## Action item
What is wanted is every line below from the one with "Viewport: 1340px width, 622px" up to and including the one with "Click Nouvelle facture proforma button", retyped exactly, pictures excluded, nothing else.

## Data shown
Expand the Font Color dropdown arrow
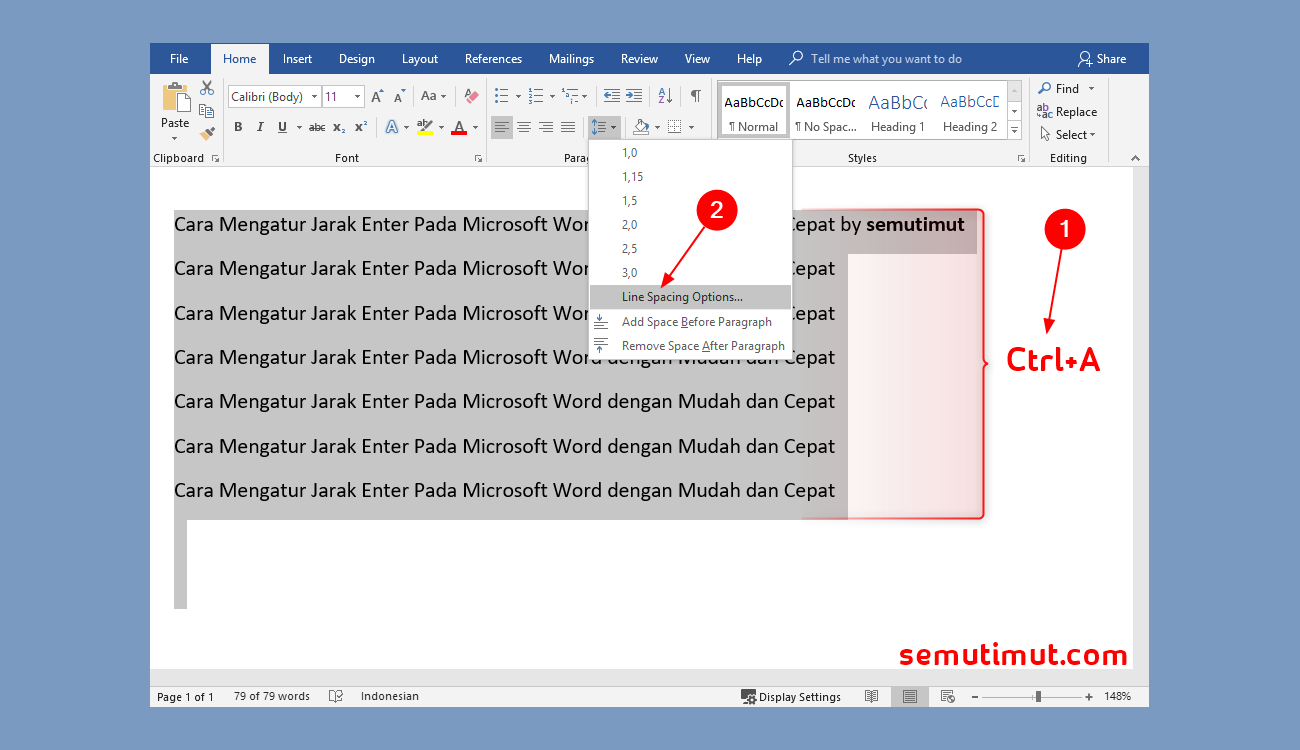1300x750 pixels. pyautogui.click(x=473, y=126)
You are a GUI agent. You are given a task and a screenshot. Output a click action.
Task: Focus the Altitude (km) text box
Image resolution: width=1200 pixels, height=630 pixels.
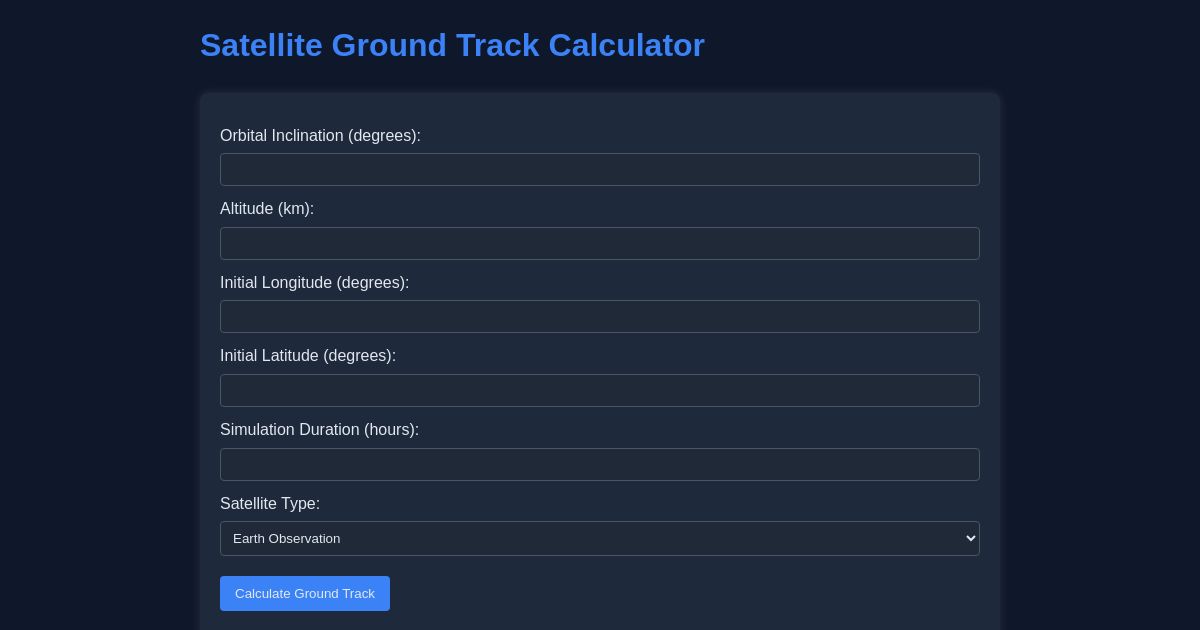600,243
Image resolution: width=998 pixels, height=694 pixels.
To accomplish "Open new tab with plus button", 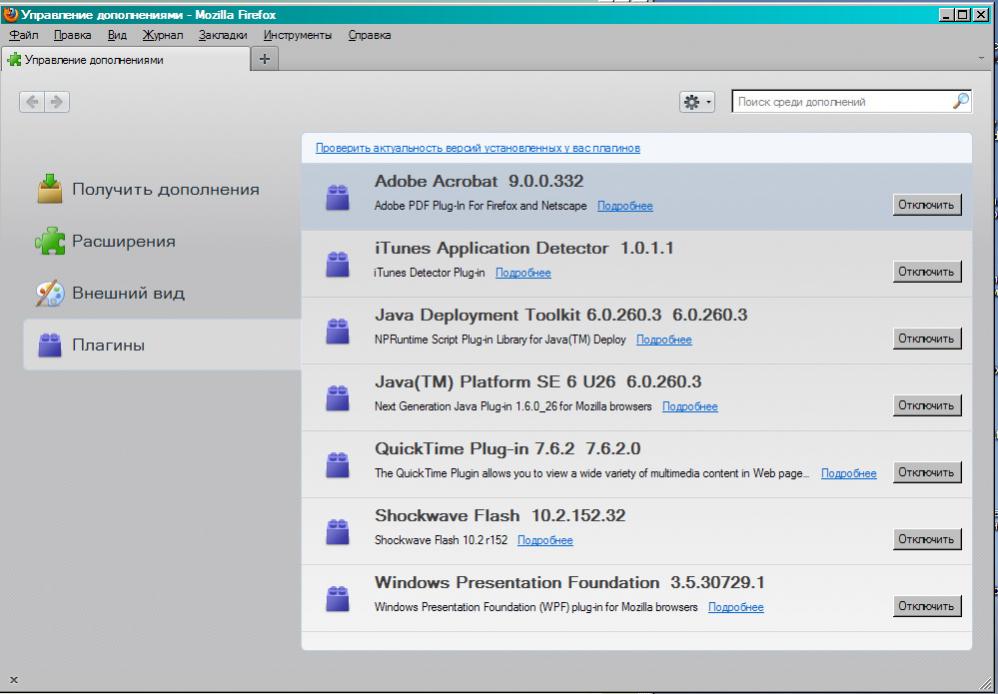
...
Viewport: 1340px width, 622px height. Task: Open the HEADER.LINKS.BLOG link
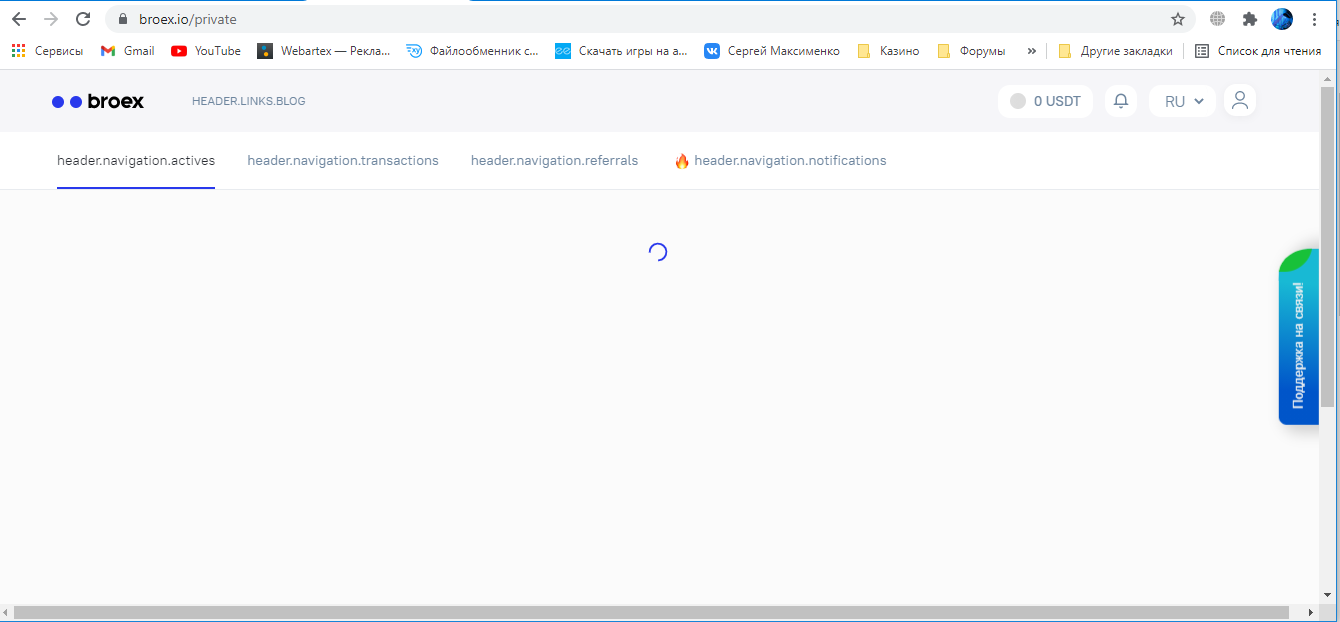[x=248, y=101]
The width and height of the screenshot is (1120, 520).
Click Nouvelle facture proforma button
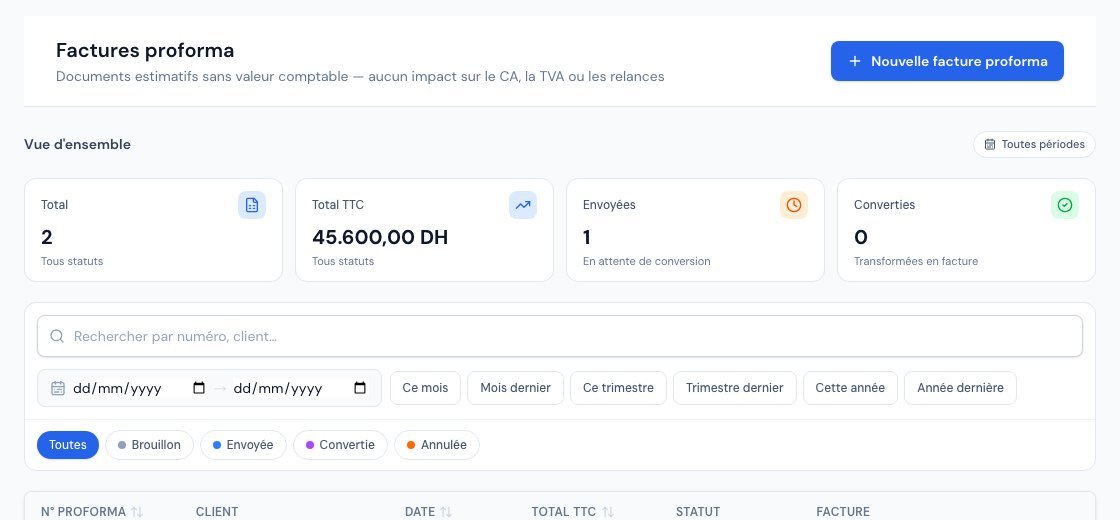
...
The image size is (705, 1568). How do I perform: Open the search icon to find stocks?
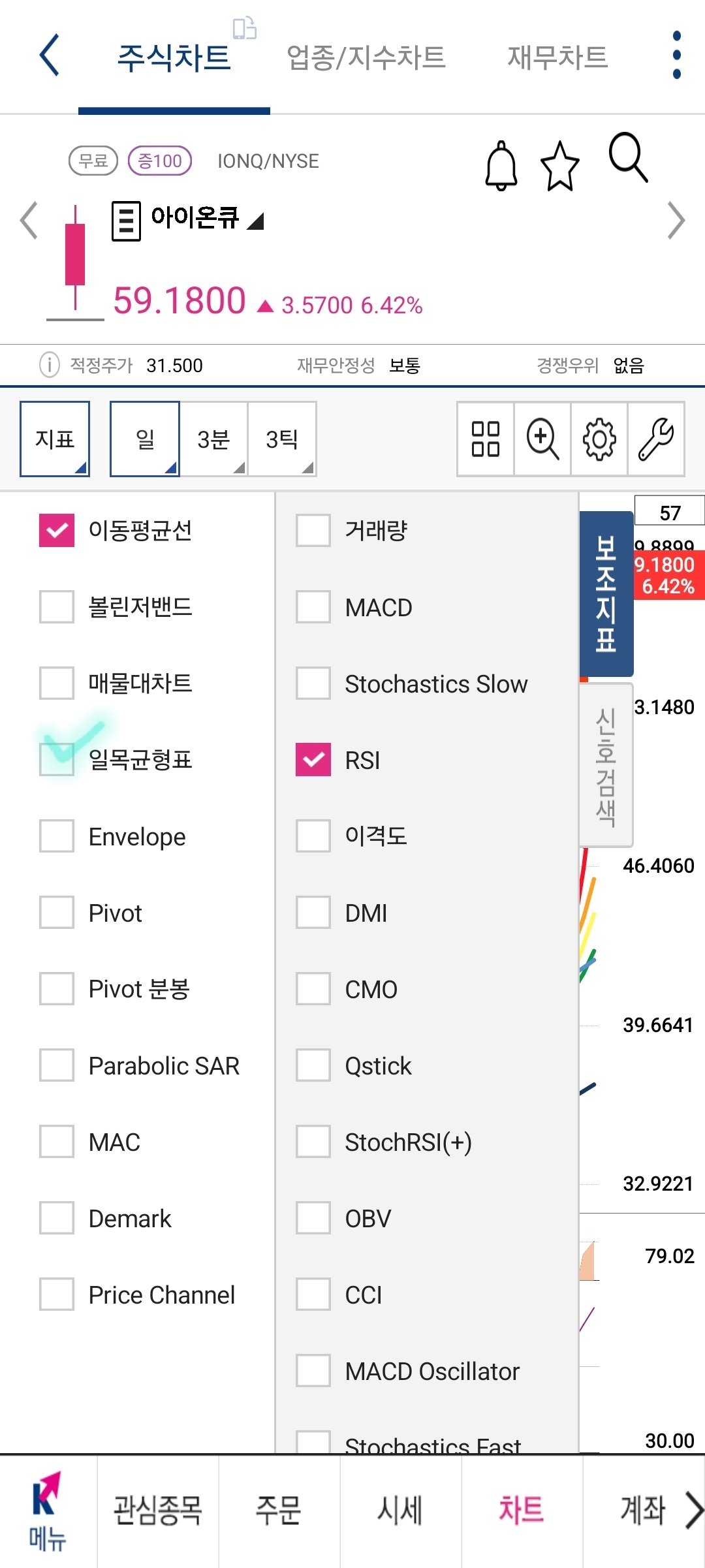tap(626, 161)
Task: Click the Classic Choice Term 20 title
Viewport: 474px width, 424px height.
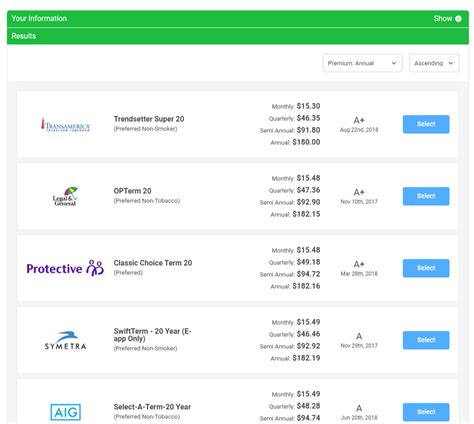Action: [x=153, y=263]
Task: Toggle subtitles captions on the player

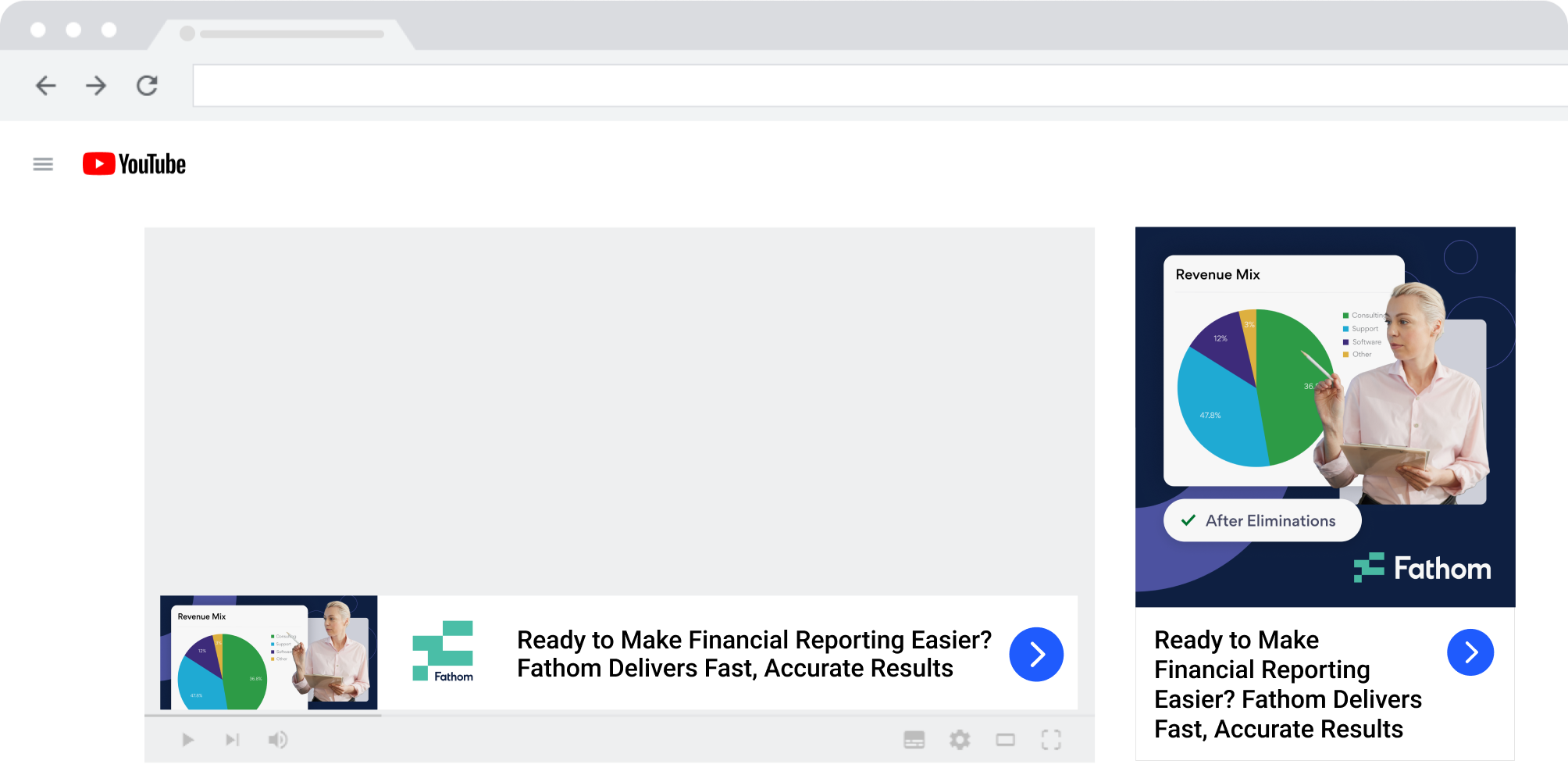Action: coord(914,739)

## The answer
Viewport: 1340px width, 622px height. Task: Open the HEADER.LINKS.BLOG link
[x=248, y=101]
The width and height of the screenshot is (1120, 520).
Click Nouvelle facture proforma button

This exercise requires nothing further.